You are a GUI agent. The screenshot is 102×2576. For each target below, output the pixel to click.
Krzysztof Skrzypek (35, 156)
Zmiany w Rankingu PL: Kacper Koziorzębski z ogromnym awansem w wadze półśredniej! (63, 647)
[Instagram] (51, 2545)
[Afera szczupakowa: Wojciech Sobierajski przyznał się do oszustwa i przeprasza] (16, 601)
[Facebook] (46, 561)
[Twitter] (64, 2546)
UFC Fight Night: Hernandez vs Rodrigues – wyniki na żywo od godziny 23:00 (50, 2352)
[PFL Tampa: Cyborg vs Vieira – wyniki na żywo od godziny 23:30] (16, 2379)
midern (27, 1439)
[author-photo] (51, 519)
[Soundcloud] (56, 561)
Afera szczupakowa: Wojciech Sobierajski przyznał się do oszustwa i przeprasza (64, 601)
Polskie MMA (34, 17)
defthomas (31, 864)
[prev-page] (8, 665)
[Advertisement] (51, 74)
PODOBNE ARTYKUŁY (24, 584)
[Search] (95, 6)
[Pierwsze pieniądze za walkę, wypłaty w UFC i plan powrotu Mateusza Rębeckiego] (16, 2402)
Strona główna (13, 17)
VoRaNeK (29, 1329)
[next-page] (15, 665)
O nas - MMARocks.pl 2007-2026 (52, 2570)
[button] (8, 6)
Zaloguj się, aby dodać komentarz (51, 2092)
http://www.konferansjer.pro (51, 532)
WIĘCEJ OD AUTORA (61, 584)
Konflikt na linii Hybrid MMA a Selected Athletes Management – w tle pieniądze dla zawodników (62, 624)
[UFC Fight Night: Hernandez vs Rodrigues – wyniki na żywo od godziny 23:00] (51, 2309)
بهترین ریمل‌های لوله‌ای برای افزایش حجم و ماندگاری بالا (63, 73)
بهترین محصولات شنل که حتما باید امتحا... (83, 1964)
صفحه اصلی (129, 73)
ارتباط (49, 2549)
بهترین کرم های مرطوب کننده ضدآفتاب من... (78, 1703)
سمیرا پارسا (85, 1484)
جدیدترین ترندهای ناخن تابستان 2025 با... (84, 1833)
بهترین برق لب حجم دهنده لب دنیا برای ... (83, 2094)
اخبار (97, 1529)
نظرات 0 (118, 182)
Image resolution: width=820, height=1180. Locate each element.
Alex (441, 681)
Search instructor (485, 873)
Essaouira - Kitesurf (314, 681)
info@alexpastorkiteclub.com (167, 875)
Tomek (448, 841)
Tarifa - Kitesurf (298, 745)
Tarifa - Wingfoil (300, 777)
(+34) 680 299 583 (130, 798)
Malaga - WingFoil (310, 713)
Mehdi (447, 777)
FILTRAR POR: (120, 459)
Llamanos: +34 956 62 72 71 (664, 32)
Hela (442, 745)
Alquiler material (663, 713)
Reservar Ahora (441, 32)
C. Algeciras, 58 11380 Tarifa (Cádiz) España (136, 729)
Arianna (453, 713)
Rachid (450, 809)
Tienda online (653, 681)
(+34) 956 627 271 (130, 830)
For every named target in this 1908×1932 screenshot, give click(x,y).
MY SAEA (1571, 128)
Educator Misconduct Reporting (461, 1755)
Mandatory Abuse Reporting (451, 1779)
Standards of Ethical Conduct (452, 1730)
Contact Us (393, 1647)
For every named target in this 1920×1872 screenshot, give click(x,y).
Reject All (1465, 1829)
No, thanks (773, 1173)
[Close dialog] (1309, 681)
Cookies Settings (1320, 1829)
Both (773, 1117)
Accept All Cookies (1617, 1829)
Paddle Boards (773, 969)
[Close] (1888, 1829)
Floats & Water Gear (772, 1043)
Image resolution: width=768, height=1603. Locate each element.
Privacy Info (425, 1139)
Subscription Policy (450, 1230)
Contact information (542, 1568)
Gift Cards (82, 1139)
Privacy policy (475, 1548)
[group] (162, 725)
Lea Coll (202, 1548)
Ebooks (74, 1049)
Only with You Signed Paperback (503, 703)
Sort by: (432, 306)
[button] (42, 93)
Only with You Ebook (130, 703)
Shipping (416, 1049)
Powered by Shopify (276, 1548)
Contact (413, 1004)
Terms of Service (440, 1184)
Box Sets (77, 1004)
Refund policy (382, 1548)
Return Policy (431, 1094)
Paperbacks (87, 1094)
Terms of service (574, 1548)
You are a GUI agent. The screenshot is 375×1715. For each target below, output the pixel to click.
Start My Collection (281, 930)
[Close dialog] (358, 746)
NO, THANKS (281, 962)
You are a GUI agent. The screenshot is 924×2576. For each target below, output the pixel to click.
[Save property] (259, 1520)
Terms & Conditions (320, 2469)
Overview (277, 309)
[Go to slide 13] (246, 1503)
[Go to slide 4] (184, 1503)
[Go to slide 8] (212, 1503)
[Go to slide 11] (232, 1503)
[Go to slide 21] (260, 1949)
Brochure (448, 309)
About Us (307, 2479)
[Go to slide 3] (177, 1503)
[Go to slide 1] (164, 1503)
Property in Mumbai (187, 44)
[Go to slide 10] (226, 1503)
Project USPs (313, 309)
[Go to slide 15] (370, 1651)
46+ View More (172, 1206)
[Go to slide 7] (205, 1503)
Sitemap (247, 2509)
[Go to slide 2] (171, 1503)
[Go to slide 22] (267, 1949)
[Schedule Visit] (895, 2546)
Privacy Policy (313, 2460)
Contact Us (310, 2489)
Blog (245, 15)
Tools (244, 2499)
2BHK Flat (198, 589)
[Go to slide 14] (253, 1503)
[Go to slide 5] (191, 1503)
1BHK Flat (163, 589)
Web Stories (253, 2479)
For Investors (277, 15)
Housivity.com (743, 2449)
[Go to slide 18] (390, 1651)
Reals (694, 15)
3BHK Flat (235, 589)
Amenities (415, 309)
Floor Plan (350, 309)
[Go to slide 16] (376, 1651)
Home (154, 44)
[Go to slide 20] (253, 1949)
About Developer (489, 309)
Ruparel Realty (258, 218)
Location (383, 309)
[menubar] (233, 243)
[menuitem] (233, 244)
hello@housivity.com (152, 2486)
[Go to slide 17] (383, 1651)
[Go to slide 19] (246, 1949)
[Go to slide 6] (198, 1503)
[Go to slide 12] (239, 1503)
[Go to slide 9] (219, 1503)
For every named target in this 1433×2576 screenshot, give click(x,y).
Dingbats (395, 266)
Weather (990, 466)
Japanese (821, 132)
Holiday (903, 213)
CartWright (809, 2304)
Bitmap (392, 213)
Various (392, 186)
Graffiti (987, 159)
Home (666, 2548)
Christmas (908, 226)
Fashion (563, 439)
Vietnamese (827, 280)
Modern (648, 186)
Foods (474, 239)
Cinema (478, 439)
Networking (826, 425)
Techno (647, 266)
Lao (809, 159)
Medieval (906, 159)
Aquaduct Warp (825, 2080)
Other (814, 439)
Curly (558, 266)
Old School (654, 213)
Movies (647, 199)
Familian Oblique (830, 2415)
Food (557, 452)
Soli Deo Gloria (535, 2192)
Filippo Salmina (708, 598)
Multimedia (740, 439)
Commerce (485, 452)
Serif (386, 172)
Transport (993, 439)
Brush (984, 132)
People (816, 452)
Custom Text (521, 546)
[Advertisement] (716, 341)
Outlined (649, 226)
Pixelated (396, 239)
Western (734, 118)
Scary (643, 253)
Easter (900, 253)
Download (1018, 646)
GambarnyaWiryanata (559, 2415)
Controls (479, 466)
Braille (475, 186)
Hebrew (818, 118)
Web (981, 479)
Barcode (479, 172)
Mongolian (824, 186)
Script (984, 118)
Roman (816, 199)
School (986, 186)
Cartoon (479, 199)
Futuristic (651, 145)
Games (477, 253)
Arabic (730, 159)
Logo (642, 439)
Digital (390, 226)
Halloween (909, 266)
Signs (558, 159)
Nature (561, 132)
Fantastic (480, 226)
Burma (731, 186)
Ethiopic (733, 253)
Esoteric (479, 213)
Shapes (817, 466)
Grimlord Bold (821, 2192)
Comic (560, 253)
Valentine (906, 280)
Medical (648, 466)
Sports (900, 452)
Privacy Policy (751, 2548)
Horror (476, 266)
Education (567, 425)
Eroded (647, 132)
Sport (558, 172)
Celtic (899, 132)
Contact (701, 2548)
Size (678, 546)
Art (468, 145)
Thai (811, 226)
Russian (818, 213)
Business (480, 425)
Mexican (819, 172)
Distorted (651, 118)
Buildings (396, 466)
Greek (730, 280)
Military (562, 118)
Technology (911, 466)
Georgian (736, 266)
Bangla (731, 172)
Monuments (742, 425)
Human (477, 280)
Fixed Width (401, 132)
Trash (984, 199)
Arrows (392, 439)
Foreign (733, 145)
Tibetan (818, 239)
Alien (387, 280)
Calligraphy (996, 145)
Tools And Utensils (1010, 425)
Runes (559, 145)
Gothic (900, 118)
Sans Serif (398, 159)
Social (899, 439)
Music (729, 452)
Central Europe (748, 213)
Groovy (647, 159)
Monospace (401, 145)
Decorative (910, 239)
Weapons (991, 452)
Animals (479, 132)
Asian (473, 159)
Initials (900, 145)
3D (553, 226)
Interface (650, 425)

::::::

* **Problem to work on**: From the data above, output exactly the lines between the one containing "Only with You Signed Paperback (503, 703)" and the one containing "Start My Collection (281, 930)", counting both of them.

* **Task solution**:
Only with You Signed Paperback (503, 703)
Sort by: (432, 306)
[button] (42, 93)
Only with You Ebook (130, 703)
Shipping (416, 1049)
Powered by Shopify (276, 1548)
Contact (413, 1004)
Terms of Service (440, 1184)
Box Sets (77, 1004)
Refund policy (382, 1548)
Return Policy (431, 1094)
Paperbacks (87, 1094)
Terms of service (574, 1548)
You are a GUI agent. The screenshot is 375×1715. For each target below, output the pixel to click.
Start My Collection (281, 930)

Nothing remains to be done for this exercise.